Eight new stories about Grace and her friends: delightfully realistic they capture the details of a small group of friends whose lives revolve around the time at school – including standing up to bullies - and the complications with their families at home which they get through by supporting each other. Grace is a great character and her relationships with her very special Nana makes all these stories especially warm hearted.
Here are eight more stories of Grace, the popular character from "Amazing Grace" and "Starring Grace". Grace finds that her family is changing and so is her group of friends. There's a new girl who puts Grace's nose out of joint, a production of Sleeping Beauty that aims to be very different, a school bully to contend with, and goodbyes to be said to a friend who moves away. Grace has to adapt to a new member of the family, and learns how it feels to lose someone. And as always, when things change for Grace, she turns to stories for inspiration.
Mary Hoffman has written over 100 books for children. Amazing Grace, commended for the Kate Greenaway medal, and its sequels has sold over 1.5 million copies. As well as the successful Stravaganza sequence of teenage novels, translated into over thirty languages, The Great Big Books series of information books for younger readers, illustrated by Ros Asquith has done very well.
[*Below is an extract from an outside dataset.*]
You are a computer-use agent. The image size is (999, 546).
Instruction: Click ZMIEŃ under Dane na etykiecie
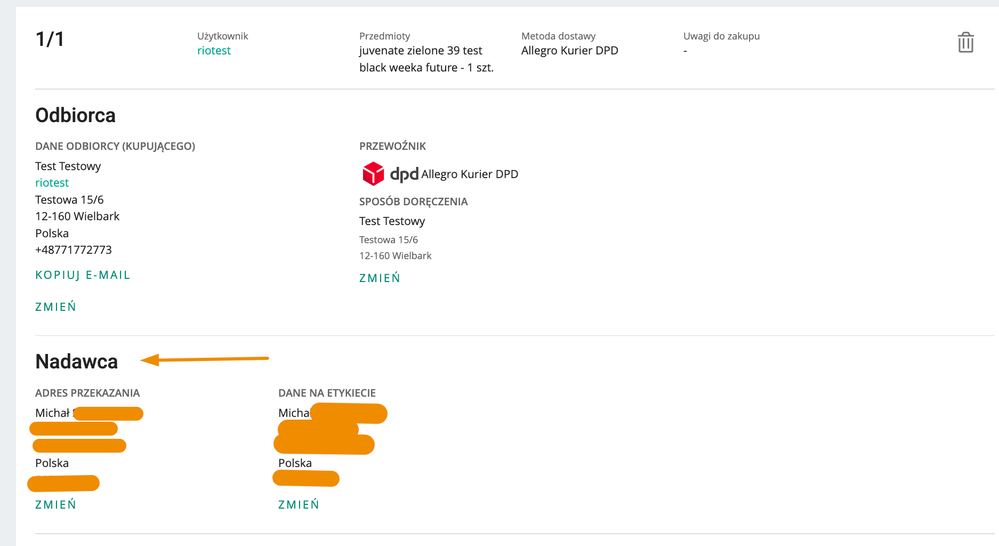click(x=299, y=505)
The first, The Great Big Book of Families, won the inaugural SLA Information Book Award in the under 7s category.
Mary loves to write historical fiction and her books for Bloomsbury - The Falconer’s Knot, Troubadour and David - have been followed by Shakespeare’s Ghost and now The Ravenmaster’s Boy. She runs a widely-read blog called The History Girls: https://the-history-girls.blogspot.com
Mary is an Honorary Fellow of the Library Association (CILIP) and lives in Oxfordshire.